Input data:
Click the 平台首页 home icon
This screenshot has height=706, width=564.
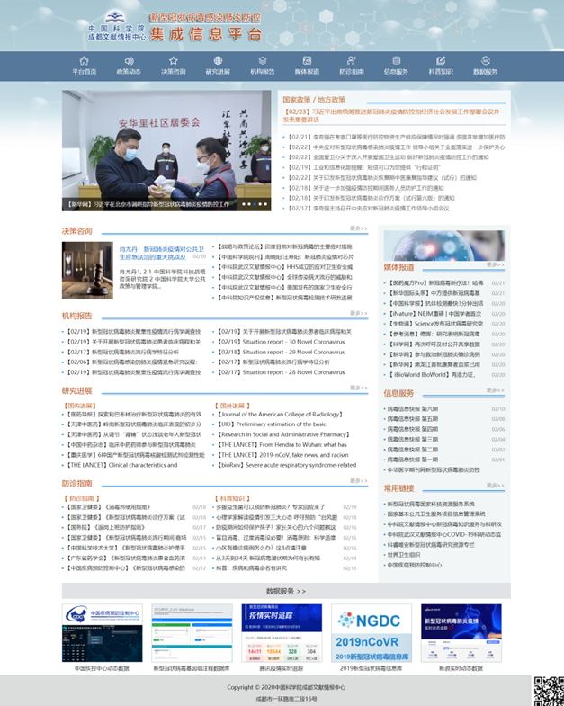(x=84, y=61)
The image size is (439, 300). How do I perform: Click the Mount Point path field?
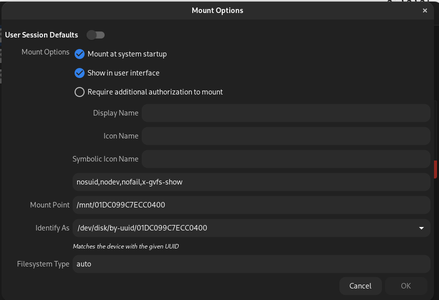tap(251, 205)
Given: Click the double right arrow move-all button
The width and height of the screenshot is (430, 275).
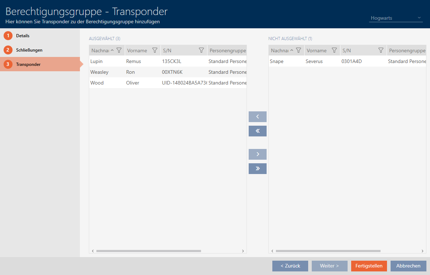Looking at the screenshot, I should 257,169.
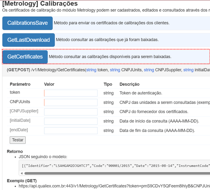This screenshot has width=210, height=190.
Task: Collapse the GetCertificates method section
Action: 25,57
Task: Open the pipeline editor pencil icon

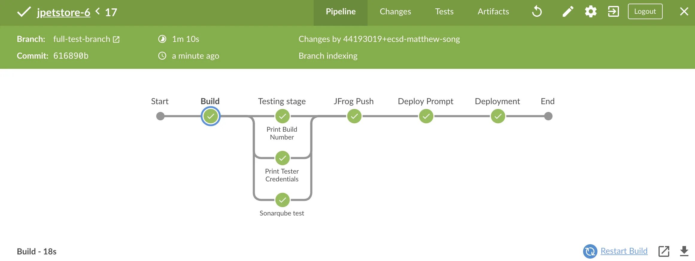Action: click(x=568, y=12)
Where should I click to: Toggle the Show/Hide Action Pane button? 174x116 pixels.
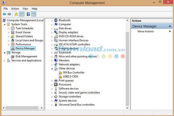tap(34, 14)
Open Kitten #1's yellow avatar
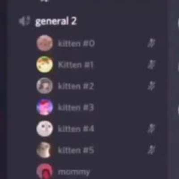This screenshot has height=179, width=179. (45, 64)

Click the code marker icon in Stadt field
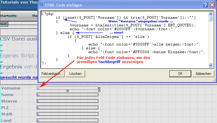pos(38,114)
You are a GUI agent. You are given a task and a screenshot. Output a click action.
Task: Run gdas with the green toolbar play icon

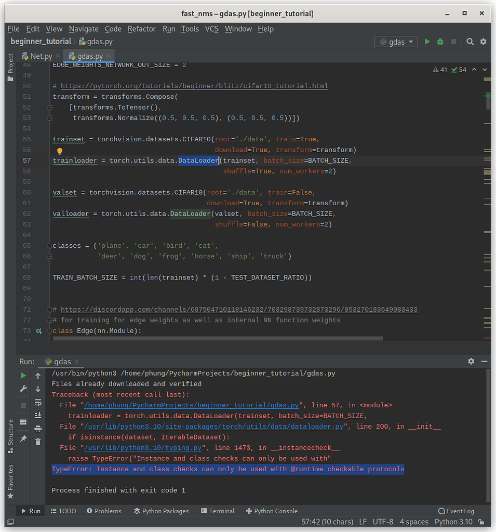tap(427, 42)
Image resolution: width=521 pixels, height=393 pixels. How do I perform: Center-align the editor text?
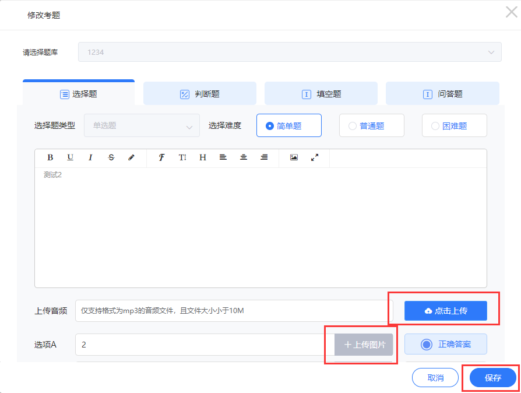tap(244, 157)
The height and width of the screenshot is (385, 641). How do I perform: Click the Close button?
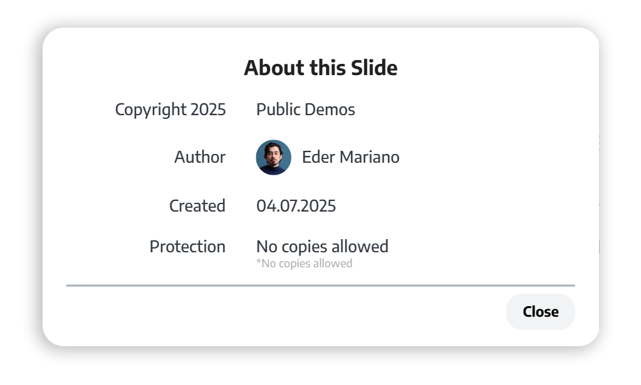[x=540, y=312]
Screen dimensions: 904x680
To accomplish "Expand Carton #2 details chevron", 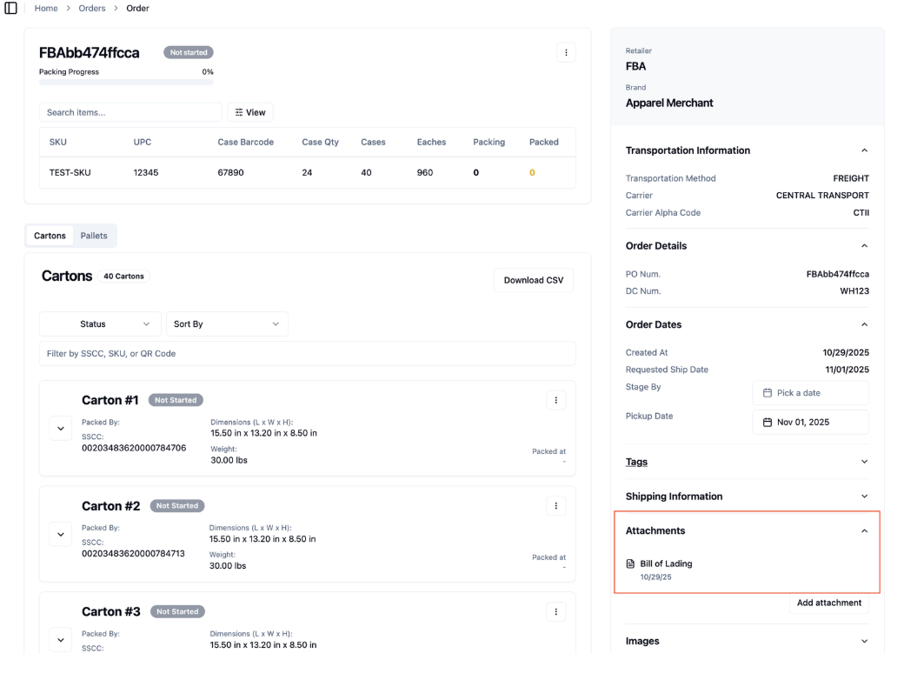I will point(61,535).
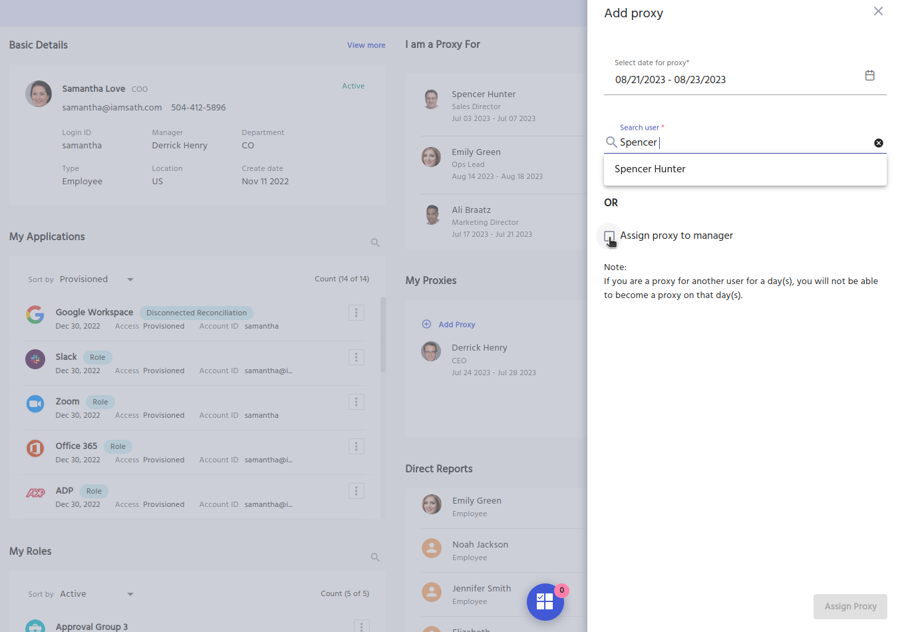Open the Slack row options menu
Viewport: 902px width, 632px height.
[x=357, y=357]
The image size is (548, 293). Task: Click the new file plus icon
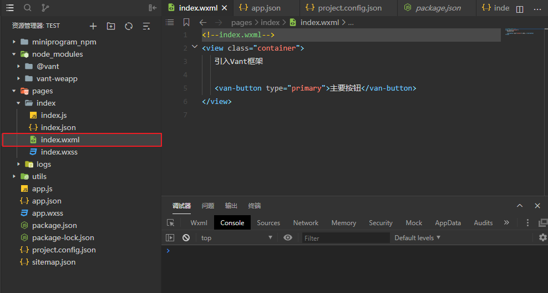pos(93,26)
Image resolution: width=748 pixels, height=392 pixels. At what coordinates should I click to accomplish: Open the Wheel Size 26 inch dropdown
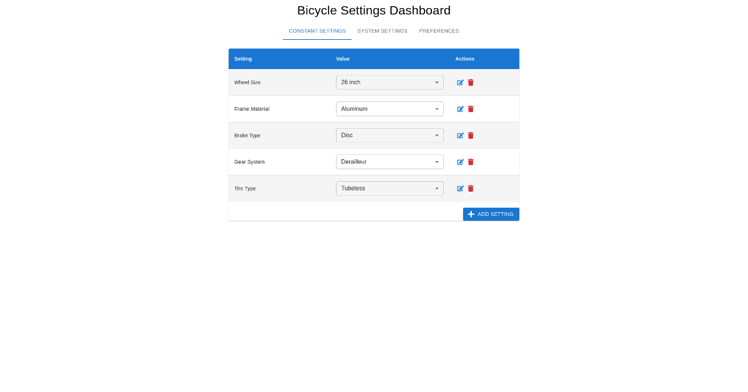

Exercise description:
Produce an exact reproduction of the listing above, limited to the lines starting at the line with "Click the code marker icon in Stadt field" and ending at the line with "Screen dimensions: 904x680", both kept, with every picture left out.

Answer section:
Click the code marker icon in Stadt field
pos(38,114)
You are a GUI agent. You are given a task and a screenshot. Output a click action.
Task: Run gdas with the green toolbar play icon

tap(427, 42)
Image resolution: width=521 pixels, height=393 pixels. How do I perform: Center-align the editor text?
tap(244, 157)
The height and width of the screenshot is (385, 641). How do I perform: Click the Close button?
[x=540, y=312]
Screen dimensions: 904x680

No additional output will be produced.